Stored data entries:
▼▼▼

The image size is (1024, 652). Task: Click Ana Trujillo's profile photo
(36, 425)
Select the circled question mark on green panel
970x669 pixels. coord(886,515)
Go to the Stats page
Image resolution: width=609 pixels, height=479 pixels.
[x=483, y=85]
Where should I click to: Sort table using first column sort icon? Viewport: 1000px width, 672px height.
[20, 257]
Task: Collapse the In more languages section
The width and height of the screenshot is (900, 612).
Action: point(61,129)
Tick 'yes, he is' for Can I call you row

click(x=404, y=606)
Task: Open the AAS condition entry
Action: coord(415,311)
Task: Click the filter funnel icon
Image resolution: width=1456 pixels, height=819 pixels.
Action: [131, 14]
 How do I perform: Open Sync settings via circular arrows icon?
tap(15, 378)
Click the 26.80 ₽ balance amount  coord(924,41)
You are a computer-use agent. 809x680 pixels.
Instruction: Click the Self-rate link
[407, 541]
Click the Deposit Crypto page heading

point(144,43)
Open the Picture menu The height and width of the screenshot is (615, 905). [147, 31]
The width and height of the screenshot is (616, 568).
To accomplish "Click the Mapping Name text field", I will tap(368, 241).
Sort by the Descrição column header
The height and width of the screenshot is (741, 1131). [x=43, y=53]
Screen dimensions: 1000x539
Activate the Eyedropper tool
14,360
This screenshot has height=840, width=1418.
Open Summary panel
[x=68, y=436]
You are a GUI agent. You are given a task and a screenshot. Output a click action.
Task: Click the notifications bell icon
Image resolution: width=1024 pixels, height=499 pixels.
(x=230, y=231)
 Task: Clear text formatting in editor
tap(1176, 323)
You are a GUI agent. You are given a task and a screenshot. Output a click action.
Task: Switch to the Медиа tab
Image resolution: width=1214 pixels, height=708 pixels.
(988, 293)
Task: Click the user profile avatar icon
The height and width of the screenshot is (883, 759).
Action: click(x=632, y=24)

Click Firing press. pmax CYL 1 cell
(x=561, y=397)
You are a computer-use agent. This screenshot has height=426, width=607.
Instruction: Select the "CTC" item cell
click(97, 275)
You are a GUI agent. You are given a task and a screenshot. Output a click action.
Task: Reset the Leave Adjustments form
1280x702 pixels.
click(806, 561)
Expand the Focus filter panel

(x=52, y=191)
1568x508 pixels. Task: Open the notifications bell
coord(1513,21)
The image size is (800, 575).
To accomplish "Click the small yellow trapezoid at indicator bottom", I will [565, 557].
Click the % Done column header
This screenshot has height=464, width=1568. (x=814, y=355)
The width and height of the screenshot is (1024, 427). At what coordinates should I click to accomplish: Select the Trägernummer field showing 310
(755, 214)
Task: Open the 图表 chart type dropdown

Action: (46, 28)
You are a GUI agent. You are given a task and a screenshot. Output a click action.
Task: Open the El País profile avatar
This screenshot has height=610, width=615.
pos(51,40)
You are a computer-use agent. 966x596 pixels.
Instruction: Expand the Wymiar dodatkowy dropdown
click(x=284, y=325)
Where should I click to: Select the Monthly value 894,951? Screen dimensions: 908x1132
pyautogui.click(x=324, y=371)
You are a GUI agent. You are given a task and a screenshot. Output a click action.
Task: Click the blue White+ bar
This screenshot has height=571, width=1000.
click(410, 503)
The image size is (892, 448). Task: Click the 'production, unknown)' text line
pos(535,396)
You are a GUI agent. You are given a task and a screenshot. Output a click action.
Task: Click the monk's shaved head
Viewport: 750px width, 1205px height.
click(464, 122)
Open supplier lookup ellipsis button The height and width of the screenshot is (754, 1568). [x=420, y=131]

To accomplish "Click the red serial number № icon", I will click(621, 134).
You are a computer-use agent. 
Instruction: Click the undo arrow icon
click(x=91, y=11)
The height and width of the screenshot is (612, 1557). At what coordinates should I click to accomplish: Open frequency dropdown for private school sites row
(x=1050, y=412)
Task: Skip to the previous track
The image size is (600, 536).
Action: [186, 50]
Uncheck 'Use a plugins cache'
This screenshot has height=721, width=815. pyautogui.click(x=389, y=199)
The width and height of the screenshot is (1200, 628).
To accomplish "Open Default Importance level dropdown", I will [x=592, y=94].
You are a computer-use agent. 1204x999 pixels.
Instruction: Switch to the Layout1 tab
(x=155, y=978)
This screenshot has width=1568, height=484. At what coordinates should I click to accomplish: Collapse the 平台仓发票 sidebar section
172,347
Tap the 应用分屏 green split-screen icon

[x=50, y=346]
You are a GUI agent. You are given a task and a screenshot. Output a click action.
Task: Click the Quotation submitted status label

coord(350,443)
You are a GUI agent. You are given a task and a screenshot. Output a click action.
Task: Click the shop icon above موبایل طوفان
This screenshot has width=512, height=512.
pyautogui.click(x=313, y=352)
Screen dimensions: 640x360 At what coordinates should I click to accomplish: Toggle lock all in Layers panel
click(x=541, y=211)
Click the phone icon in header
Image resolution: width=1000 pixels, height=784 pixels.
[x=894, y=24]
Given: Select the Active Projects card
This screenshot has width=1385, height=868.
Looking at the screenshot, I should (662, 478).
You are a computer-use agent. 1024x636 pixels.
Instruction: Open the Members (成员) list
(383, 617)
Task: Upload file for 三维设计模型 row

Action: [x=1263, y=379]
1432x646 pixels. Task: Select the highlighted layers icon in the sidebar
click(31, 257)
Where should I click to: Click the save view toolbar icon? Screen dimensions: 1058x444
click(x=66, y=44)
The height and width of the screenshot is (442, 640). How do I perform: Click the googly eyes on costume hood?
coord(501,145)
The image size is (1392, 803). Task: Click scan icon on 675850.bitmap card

▲▲▲

> Work to complete: Lines to set down from above: the line with "Viewport: 750px width, 1205px height.", the line with "Click the phone icon in header", and every line between, each exactly as written.

> Solution for this exercise:
Viewport: 750px width, 1205px height.
click(464, 122)
Open supplier lookup ellipsis button The height and width of the screenshot is (754, 1568). [x=420, y=131]

To accomplish "Click the red serial number № icon", I will click(621, 134).
You are a computer-use agent. 
Instruction: Click the undo arrow icon
click(x=91, y=11)
The height and width of the screenshot is (612, 1557). At what coordinates should I click to accomplish: Open frequency dropdown for private school sites row
(x=1050, y=412)
Task: Skip to the previous track
The image size is (600, 536).
Action: [186, 50]
Uncheck 'Use a plugins cache'
This screenshot has height=721, width=815. pyautogui.click(x=389, y=199)
The width and height of the screenshot is (1200, 628).
To accomplish "Open Default Importance level dropdown", I will [x=592, y=94].
You are a computer-use agent. 1204x999 pixels.
Instruction: Switch to the Layout1 tab
(x=155, y=978)
This screenshot has width=1568, height=484. At what coordinates should I click to accomplish: Collapse the 平台仓发票 sidebar section
172,347
Tap the 应用分屏 green split-screen icon

[x=50, y=346]
You are a GUI agent. You are given a task and a screenshot. Output a click action.
Task: Click the Quotation submitted status label

coord(350,443)
You are a GUI agent. You are given a task and a screenshot. Output a click action.
Task: Click the shop icon above موبایل طوفان
This screenshot has width=512, height=512.
pyautogui.click(x=313, y=352)
Screen dimensions: 640x360 At what coordinates should I click to accomplish: Toggle lock all in Layers panel
click(x=541, y=211)
Click the phone icon in header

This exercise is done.